[TASK INSTRUCTIONS] Write out exactly the lines of the entries below from the one holding "[Visit our Facebook page] (721, 1979)" to the one holding "[Add Clear Quartz Hearts", inclusive, and leave out all other lines.

[DATA SECTION]

++++++

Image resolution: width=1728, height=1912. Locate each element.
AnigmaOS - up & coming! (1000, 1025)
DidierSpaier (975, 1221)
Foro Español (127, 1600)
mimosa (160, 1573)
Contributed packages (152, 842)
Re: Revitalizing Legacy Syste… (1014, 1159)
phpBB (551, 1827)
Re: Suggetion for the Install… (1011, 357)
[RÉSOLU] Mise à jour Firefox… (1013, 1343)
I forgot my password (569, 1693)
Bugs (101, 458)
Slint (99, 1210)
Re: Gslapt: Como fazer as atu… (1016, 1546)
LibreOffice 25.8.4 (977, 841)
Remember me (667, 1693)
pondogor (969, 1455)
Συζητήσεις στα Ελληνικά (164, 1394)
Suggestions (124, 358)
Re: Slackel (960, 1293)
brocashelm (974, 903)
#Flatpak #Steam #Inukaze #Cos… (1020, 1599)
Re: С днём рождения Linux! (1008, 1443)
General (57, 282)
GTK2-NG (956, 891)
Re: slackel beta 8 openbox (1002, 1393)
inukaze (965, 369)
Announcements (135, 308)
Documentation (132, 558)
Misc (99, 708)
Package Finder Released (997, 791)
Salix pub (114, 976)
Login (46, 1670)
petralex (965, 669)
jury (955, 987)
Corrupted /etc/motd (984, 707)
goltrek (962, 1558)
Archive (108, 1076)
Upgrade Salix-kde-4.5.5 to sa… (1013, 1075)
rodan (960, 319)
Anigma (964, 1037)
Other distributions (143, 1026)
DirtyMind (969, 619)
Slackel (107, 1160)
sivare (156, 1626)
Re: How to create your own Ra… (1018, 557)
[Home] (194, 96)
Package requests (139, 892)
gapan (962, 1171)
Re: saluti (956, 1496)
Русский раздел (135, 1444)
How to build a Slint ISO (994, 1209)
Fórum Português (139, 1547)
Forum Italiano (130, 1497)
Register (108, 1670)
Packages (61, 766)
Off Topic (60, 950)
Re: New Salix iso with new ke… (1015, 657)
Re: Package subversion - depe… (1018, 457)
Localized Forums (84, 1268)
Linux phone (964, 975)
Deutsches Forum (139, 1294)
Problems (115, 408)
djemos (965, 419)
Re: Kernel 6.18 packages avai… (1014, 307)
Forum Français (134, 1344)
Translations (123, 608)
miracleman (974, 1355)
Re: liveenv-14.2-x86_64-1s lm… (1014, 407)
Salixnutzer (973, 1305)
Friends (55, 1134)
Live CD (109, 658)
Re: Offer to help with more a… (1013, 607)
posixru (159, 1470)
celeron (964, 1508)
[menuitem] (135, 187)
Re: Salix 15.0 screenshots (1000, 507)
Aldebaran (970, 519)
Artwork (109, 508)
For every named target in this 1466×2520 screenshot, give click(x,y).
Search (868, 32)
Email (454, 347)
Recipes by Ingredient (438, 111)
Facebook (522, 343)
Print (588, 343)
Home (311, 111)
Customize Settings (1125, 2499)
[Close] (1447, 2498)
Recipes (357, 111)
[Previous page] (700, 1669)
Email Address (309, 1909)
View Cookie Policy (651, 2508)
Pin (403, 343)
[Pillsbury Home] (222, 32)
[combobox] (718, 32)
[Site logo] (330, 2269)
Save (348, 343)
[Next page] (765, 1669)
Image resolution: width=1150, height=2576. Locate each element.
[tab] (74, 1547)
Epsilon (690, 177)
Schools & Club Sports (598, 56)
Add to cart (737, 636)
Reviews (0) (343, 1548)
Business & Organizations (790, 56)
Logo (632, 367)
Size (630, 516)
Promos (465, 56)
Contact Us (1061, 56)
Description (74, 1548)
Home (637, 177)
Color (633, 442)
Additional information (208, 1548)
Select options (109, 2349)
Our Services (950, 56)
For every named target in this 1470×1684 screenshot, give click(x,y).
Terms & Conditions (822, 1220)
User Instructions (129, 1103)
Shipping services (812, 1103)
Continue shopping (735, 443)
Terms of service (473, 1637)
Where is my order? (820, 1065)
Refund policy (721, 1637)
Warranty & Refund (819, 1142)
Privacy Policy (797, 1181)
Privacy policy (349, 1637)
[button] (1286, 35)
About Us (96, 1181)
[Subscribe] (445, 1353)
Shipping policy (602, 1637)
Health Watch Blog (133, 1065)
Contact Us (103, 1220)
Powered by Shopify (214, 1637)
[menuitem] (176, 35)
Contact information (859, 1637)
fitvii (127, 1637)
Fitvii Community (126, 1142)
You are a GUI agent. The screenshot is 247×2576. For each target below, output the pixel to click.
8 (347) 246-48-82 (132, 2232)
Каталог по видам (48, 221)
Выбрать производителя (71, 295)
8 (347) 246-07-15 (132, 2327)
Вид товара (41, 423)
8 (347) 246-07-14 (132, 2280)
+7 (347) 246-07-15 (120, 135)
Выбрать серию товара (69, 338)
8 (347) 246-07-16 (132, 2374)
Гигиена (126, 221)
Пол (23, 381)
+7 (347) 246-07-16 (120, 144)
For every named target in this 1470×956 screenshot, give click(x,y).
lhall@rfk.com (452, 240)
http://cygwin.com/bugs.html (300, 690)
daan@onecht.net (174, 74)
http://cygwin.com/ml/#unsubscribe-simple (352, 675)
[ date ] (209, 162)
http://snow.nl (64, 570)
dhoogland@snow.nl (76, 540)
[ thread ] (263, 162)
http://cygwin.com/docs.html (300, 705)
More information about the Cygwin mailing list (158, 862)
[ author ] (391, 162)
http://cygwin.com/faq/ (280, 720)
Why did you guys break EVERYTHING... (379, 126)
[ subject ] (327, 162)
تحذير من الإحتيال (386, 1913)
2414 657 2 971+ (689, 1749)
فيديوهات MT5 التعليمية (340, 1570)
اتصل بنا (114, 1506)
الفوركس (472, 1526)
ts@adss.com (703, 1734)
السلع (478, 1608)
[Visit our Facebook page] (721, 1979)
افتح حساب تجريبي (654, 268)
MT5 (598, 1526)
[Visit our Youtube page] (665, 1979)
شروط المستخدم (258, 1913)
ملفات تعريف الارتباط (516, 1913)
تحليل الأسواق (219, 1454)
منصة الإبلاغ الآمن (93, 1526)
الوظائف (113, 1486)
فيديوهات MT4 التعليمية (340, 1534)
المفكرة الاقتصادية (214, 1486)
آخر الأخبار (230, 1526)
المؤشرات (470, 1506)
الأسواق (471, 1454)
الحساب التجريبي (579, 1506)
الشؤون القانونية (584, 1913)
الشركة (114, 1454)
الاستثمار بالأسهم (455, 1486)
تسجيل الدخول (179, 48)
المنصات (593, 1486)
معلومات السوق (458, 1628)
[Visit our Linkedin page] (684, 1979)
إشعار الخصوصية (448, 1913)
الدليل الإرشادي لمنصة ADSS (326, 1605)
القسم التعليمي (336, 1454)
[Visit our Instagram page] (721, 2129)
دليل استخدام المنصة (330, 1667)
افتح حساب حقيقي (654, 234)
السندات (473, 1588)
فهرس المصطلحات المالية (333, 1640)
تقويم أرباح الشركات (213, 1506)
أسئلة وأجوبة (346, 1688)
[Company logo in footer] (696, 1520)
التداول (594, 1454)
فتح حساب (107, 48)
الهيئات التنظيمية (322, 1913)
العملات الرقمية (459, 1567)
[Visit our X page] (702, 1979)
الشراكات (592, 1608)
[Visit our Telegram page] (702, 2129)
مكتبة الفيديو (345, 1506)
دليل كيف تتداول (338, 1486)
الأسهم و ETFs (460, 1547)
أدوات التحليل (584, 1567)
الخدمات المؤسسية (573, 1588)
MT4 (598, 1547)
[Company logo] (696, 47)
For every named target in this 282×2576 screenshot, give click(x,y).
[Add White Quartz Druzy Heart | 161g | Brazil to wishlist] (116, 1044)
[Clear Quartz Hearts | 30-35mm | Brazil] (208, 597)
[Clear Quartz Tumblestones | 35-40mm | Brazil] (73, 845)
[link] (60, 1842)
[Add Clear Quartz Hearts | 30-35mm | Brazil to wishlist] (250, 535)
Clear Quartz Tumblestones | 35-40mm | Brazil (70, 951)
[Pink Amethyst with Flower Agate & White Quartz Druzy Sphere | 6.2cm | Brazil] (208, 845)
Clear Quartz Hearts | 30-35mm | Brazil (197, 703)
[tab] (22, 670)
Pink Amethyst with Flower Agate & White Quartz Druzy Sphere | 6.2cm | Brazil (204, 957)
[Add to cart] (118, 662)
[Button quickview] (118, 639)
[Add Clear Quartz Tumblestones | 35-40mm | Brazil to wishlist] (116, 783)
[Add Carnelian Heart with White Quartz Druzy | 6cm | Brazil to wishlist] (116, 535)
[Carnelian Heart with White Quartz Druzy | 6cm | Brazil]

++++++

[ANSWER SECTION]
[Visit our Facebook page] (721, 1979)
افتح حساب تجريبي (654, 268)
MT5 (598, 1526)
[Visit our Youtube page] (665, 1979)
شروط المستخدم (258, 1913)
ملفات تعريف الارتباط (516, 1913)
تحليل الأسواق (219, 1454)
منصة الإبلاغ الآمن (93, 1526)
الوظائف (113, 1486)
فيديوهات MT4 التعليمية (340, 1534)
المفكرة الاقتصادية (214, 1486)
آخر الأخبار (230, 1526)
المؤشرات (470, 1506)
الأسواق (471, 1454)
الحساب التجريبي (579, 1506)
الشؤون القانونية (584, 1913)
الشركة (114, 1454)
الاستثمار بالأسهم (455, 1486)
تسجيل الدخول (179, 48)
المنصات (593, 1486)
معلومات السوق (458, 1628)
[Visit our Linkedin page] (684, 1979)
إشعار الخصوصية (448, 1913)
الدليل الإرشادي لمنصة ADSS (326, 1605)
القسم التعليمي (336, 1454)
[Visit our Instagram page] (721, 2129)
دليل استخدام المنصة (330, 1667)
افتح حساب حقيقي (654, 234)
السندات (473, 1588)
فهرس المصطلحات المالية (333, 1640)
تقويم أرباح الشركات (213, 1506)
أسئلة وأجوبة (346, 1688)
[Company logo in footer] (696, 1520)
التداول (594, 1454)
فتح حساب (107, 48)
الهيئات التنظيمية (322, 1913)
العملات الرقمية (459, 1567)
[Visit our X page] (702, 1979)
الشراكات (592, 1608)
[Visit our Telegram page] (702, 2129)
مكتبة الفيديو (345, 1506)
دليل كيف تتداول (338, 1486)
الأسهم و ETFs (460, 1547)
أدوات التحليل (584, 1567)
الخدمات المؤسسية (573, 1588)
MT4 (598, 1547)
[Company logo] (696, 47)
For every named target in this 282×2576 screenshot, give click(x,y).
[Add White Quartz Druzy Heart | 161g | Brazil to wishlist] (116, 1044)
[Clear Quartz Hearts | 30-35mm | Brazil] (208, 597)
[Clear Quartz Tumblestones | 35-40mm | Brazil] (73, 845)
[link] (60, 1842)
[Add Clear Quartz Hearts | 30-35mm | Brazil to wishlist] (250, 535)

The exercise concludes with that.